Zweisprachige Viren überlisten Bakterien

Zweisprachige Viren überlisten Bakterien

Seit über 20 Jahren beschäftigt sich die Forschungsgruppe von Prof. Roland Sigel am Institut für Chemie der UZH mit Ribonukleinsäuren, kurz RNA. RNA kodiert den Bauplan für die Eiweisse von Mensch und Tier. Diese Bausteine können jedoch unterschiedlich interpretiert werden, wie wenn zwei Sprachen die gleichen Buchstaben verwenden. Im menschlichen Darm wurden vor kurzem Viren entdeckt, die zweisprachig sind und den Wechsel zwischen den Sprachen nutzen, um ihren Wirt (das Bakterium) auszutricksen. Dank der interdisziplinären Zusammenarbeit mit der Forschungsgruppe von Prof. Christian von Mering vom Schweizerischen Institut für Bioinformatik und vom Institut für Molekulare Biologie der UZH konnten neue Erkenntnisse darüber gewonnen werden, welche RNA-Sequenzen die Zweisprachigkeit unterstützen könnten. Diese Ergebnisse geben einen Einblick in die Regulation der Darmflora und könnten somit für das Gleichgewicht der Darmflora und die Darmgesundheit von Bedeutung sein.

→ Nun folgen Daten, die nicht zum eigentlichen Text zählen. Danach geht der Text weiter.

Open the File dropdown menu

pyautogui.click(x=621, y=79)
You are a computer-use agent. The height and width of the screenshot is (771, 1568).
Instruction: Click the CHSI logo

Viren und Bakterien im Darm
Im menschlichen Darm leben Milliarden von Bakterien und Bakteriophagen. Bakteriophagen sind Viren, die ausschliesslich Bakterien befallen. Der Kampf zwischen Bakterien und Phagen ist älter als die Menschheit selbst. Entsprechend hoch entwickelt sind die Abwehrsysteme auf beiden Seiten. Ein Abwehrsystem der Phagen ist die „Zweisprachigkeit“. Das Virus dringt in das Bakterium ein und übernimmt die Sprache des Bakteriums. Im späteren Verlauf können die Viren den genetischen Code, also die „Sprache“, wechseln und so das Bakterium zerstören. Der Antwort auf die Frage, wie der Sprachwechsel genau funktioniert, konnten die beiden Forschungsgruppen einen Schritt näherkommen.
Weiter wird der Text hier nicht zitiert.